Verilen görev
Küçük düşürme üzerine olan metne göre şu soruları kısaca cevaplayın:
(a) Küçük kız ailesiyle yabancı bir ülkeye göç ettiğinde kaç yaşındaydı?
(b) Talmud'dan alınan sözün kaynağı olarak hangi yer gösteriliyor?
(c) Son paragrafa göre işveren kimi küçük düşürmemelidir?

Metin
Küçük kız sadece yedi yaşındayken ailesi ile birlikte yabancı bir ülkeye göç etmişti. Bu kız, yeni okulunda, konuşurken yaptığı dilbilgisi ve sözcük hatalarından dolayı öğretmeni tarafından diğer çocukların önünde defalarca küçük düşürülmüş, utandırılmıştı. Bu olaylar kızda o kadar derin yer etmişti ki seneler sonra yetişkin bir kadın olduğunda topluluk önünde konuşma fikri bile onu dehşete düşürürdü.

Bu kızın çektiği korkunç acıların yanısıra, yaptıkları konusunda pişmanlık duymayan ve kızdan af dilemeyen öğretmenin de günün birinde çok ağır cezalara çarptırılacağını öne sürer Talmud: "Toplum önünde birini küçük düşürerek utandıran, Tora'yı okumuş ve iyilik yapmış olsa dahi, Öteki Dünya'daki yerini kaybedecektir" (Pirkei Avot 3:15).

Bu hatadan dolayı Tanrı'nın bu kadar ağır bir ceza verebileceğini Rav'larımız neden tahmin etmektedir? Bunun sebebi çok açıktır: Bu türdeki davranış, toplum önünde küçük düşürülen kişi üzerinde tamir edilemeyecek zararlara yol açar ve çoğu kez kişinin (özellikle bu olay birçok kez tekrarlandığında) özgüvenini kaybetmesine, kendinden utanmasına ve başkalarının önünde mahçup düşmesine sebep olur.

Günlük hayatımızda bu önemli öğretinin değişik yansımalarına tanık oluruz. Öğretmenlerin öğrencilerini küçük düşürmemeleri (bu hata başkalarının önünde işlenirse suç birkaç kat artar), anne babaların da çocuklarını benzer şekilde utandırmamaları gerekir. Aynı şekilde işveren, çalışanlarını, bir tartışmada taraf olan kişi de muhatabını küçük düşürmemelidir.

Çıkarılan kayıtlar
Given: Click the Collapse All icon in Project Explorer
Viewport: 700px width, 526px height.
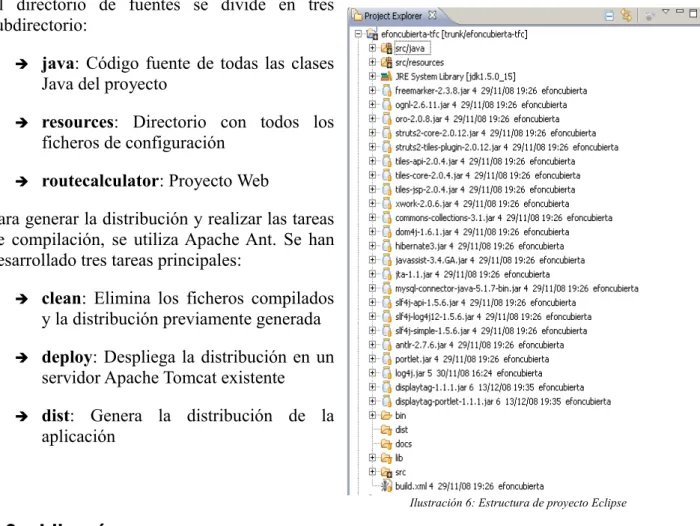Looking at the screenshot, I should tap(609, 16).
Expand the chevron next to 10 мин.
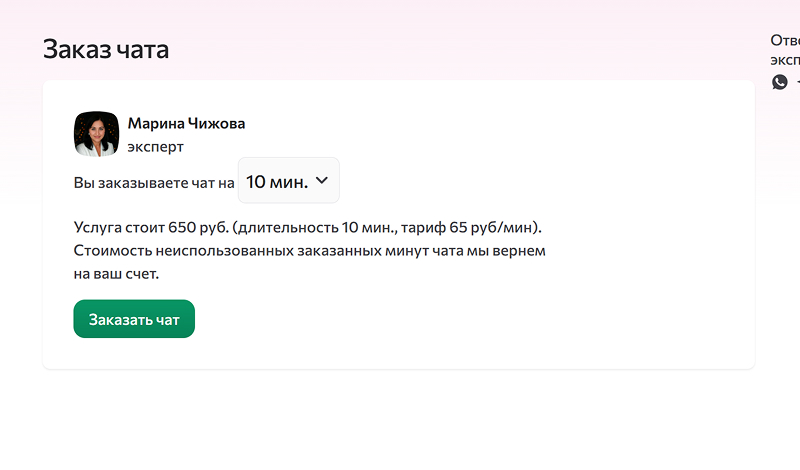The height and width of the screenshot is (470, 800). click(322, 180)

--

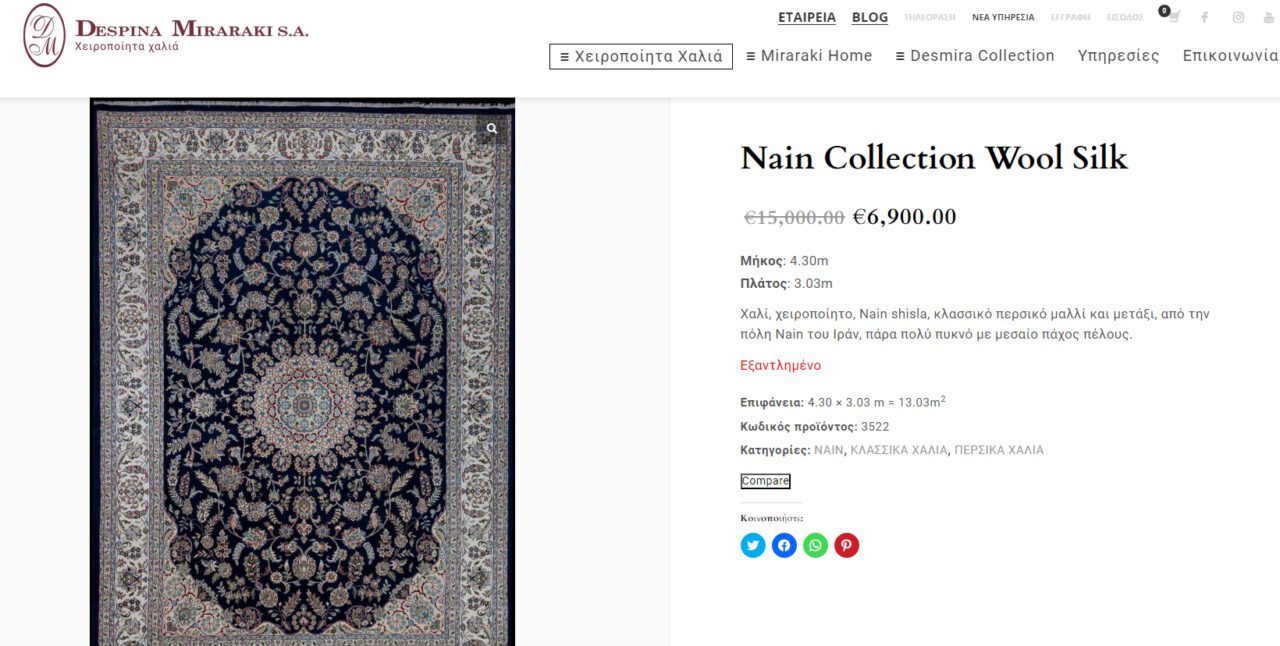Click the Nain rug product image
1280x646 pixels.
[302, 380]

Tamamlanan görev
(a) Yedi yaşındaydı.
(b) Pirkei Avot 3:15.
(c) Çalışanlarını.